For those who believe that McIntyre is not on a crusade. Please consider/explain this fact.....almost all of his critique is directed at papers which are related in some shape or form to AGW. Audit, if done in a fair and unbiased manner should be random. This is not what McIntyre is doing, that much should be obvious. McIntyre initially went after Mann et al. b/c he wanted to try and demonstrate that the MWP was warmer than current SATs, and so, convince others that there is nothing to worry about in terms of AGW. Now that his analysis can't show that he has shifted focus to the 20th century, well, we do not need proxy data for the 20th century Mr. McIntyre.
I never came to this thread claiming to be an expert on proxy data, so perhaps some of the more informed readers could answer me this. Did Briffa choose those records which showed warming b/c that is indeed what the regional climate was doing in the 20th century? If a proxy was not reflecting recent warming/cooling does it not call into question the validity of that particular proxy? Should the proxy be first checked to see whether or not it reflects the most recent, and observed, temperature record for that region? If not, then should it not be left out of the analysis as bad/corrupt/suspect data?

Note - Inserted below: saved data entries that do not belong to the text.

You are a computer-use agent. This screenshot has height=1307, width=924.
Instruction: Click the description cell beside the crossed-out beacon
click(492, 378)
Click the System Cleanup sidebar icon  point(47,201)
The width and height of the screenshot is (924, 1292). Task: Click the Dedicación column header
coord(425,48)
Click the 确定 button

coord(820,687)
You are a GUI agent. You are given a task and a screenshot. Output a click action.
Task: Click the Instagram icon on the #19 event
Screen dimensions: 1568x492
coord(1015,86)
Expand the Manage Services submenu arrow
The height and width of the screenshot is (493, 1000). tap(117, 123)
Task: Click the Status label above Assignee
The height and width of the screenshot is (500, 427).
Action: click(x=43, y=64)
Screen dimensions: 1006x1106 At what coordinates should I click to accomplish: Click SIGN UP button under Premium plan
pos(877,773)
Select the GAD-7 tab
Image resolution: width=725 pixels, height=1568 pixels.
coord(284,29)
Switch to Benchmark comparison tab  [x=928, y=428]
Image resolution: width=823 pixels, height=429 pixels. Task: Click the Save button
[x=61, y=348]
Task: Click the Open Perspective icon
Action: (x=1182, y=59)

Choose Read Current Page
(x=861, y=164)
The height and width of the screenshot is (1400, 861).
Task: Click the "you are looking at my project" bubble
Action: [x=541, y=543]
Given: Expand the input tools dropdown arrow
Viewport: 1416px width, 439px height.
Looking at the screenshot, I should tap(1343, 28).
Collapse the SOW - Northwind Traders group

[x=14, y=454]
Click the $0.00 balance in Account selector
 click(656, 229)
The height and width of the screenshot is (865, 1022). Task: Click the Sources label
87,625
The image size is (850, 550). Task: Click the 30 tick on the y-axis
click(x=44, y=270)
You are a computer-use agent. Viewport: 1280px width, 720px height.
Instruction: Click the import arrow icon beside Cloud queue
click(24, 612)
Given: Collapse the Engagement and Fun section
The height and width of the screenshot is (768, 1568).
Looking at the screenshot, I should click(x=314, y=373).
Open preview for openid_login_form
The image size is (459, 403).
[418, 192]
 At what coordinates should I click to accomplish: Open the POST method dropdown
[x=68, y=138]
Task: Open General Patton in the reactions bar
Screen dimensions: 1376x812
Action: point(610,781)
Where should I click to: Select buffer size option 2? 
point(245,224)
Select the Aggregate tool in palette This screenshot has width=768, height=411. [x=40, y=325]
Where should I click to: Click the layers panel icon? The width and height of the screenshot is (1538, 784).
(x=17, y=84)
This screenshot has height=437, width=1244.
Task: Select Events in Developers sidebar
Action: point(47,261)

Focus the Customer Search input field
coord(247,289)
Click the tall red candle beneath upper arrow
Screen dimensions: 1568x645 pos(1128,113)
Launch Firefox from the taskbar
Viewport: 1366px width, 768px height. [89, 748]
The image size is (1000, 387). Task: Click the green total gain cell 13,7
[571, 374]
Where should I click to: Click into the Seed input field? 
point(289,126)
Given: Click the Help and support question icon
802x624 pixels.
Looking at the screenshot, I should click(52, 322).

Mike N, please give me a number (e.g., global SAT, or global temp anomaly wrt to the 1960-1990 window from Steve's data) demonstrating to us that temperatures in the MWP were warmer than those measured in 1970-2005 (this is arbitrary, but my point is late 20th global century SATs). And I am not talking about a singular spike from a singular tree or even region, but a statistically significant warm period lasting decades. I'll ask the same question on CA.

Oct 1, 2009 at 5:26 PM | Unregistered CommenterLorax

Joe 90, do you deny that 10 of the warmest year sin the instrumented record all occurred post 1997? Plot the data, you can get them off the net and then apply a 10-year running mean (we are not worried about year-to-year variability from internal climate modes here). I have done so and for the life of me I cannot see any "cooling". Have the global mean annual **positive SAT anomalies** plateau since 2005 or so, then the answer is yes. But that proves nothing. Look at the 130 year record, there are numerous examples of short bursts of cooling followed by warming, the overall long-term SAT trend is up. Please stop obfuscating.